Stored data entries:
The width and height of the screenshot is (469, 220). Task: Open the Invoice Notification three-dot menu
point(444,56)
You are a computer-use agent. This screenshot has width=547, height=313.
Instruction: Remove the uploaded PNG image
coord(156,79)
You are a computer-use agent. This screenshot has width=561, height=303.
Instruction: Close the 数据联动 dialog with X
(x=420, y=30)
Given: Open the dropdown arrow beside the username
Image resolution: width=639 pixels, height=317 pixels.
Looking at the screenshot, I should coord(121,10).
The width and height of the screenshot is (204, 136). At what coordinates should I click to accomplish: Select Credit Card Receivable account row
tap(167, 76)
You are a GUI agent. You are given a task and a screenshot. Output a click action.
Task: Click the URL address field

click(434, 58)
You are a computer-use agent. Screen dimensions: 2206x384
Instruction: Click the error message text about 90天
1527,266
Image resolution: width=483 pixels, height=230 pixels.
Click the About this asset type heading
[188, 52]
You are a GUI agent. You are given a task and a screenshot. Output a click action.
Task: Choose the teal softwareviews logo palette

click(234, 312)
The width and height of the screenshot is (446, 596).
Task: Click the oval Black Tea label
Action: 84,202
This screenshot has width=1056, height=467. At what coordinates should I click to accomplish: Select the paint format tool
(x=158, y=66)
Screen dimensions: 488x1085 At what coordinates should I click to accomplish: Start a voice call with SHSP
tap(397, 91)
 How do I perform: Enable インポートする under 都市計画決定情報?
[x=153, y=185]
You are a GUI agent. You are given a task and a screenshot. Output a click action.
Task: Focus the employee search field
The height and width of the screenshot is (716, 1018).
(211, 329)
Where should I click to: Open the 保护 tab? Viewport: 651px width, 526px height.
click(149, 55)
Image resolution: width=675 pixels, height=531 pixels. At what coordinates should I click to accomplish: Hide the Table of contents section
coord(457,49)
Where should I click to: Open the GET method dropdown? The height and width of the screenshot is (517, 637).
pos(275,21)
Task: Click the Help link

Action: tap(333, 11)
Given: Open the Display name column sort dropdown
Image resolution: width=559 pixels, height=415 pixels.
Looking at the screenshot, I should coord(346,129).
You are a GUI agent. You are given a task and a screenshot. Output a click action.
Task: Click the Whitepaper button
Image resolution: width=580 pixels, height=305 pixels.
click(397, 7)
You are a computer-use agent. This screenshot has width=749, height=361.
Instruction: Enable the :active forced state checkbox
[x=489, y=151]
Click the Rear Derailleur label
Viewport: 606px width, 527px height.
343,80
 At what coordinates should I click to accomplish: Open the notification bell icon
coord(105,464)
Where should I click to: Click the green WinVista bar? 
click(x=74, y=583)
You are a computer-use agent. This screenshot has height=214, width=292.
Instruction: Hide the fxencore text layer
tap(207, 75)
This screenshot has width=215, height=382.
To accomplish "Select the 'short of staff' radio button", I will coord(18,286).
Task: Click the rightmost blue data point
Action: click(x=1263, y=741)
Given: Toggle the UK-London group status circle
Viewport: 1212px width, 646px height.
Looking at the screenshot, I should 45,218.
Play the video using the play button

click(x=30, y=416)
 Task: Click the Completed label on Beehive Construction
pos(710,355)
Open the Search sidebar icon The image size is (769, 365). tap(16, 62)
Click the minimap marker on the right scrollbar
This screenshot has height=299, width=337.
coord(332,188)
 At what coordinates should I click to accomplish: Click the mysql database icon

» **WORK TASK**: Taking the entries above, please repeat each one exactly.

» **EXERCISE ANSWER**:
The width and height of the screenshot is (469, 220). Task: Open the Invoice Notification three-dot menu
point(444,56)
You are a computer-use agent. This screenshot has width=547, height=313.
Instruction: Remove the uploaded PNG image
coord(156,79)
You are a computer-use agent. This screenshot has width=561, height=303.
Instruction: Close the 数据联动 dialog with X
(x=420, y=30)
Given: Open the dropdown arrow beside the username
Image resolution: width=639 pixels, height=317 pixels.
Looking at the screenshot, I should coord(121,10).
The width and height of the screenshot is (204, 136). At what coordinates should I click to accomplish: Select Credit Card Receivable account row
tap(167, 76)
You are a GUI agent. You are given a task and a screenshot. Output a click action.
Task: Click the URL address field

click(434, 58)
You are a computer-use agent. Screen dimensions: 2206x384
Instruction: Click the error message text about 90天
1527,266
Image resolution: width=483 pixels, height=230 pixels.
Click the About this asset type heading
[188, 52]
You are a GUI agent. You are given a task and a screenshot. Output a click action.
Task: Choose the teal softwareviews logo palette

click(234, 312)
The width and height of the screenshot is (446, 596).
Task: Click the oval Black Tea label
Action: 84,202
This screenshot has width=1056, height=467. At what coordinates should I click to accomplish: Select the paint format tool
(x=158, y=66)
Screen dimensions: 488x1085 At what coordinates should I click to accomplish: Start a voice call with SHSP
tap(397, 91)
 How do I perform: Enable インポートする under 都市計画決定情報?
[x=153, y=185]
You are a GUI agent. You are given a task and a screenshot. Output a click action.
Task: Focus the employee search field
The height and width of the screenshot is (716, 1018).
(211, 329)
Where should I click to: Open the 保护 tab? Viewport: 651px width, 526px height.
click(149, 55)
Image resolution: width=675 pixels, height=531 pixels. At what coordinates should I click to accomplish: Hide the Table of contents section
coord(457,49)
Where should I click to: Open the GET method dropdown? The height and width of the screenshot is (517, 637).
pos(275,21)
Task: Click the Help link

Action: tap(333, 11)
Given: Open the Display name column sort dropdown
Image resolution: width=559 pixels, height=415 pixels.
Looking at the screenshot, I should coord(346,129).
You are a GUI agent. You are given a task and a screenshot. Output a click action.
Task: Click the Whitepaper button
Image resolution: width=580 pixels, height=305 pixels.
click(397, 7)
You are a computer-use agent. This screenshot has width=749, height=361.
Instruction: Enable the :active forced state checkbox
[x=489, y=151]
Click the Rear Derailleur label
Viewport: 606px width, 527px height.
343,80
 At what coordinates should I click to accomplish: Open the notification bell icon
coord(105,464)
Where should I click to: Click the green WinVista bar? 
click(x=74, y=583)
You are a computer-use agent. This screenshot has height=214, width=292.
Instruction: Hide the fxencore text layer
tap(207, 75)
This screenshot has width=215, height=382.
To accomplish "Select the 'short of staff' radio button", I will coord(18,286).
Task: Click the rightmost blue data point
Action: click(x=1263, y=741)
Given: Toggle the UK-London group status circle
Viewport: 1212px width, 646px height.
Looking at the screenshot, I should 45,218.
Play the video using the play button

click(x=30, y=416)
 Task: Click the Completed label on Beehive Construction
pos(710,355)
Open the Search sidebar icon The image size is (769, 365). tap(16, 62)
Click the minimap marker on the right scrollbar
This screenshot has height=299, width=337.
coord(332,188)
 At what coordinates should I click to accomplish: Click the mysql database icon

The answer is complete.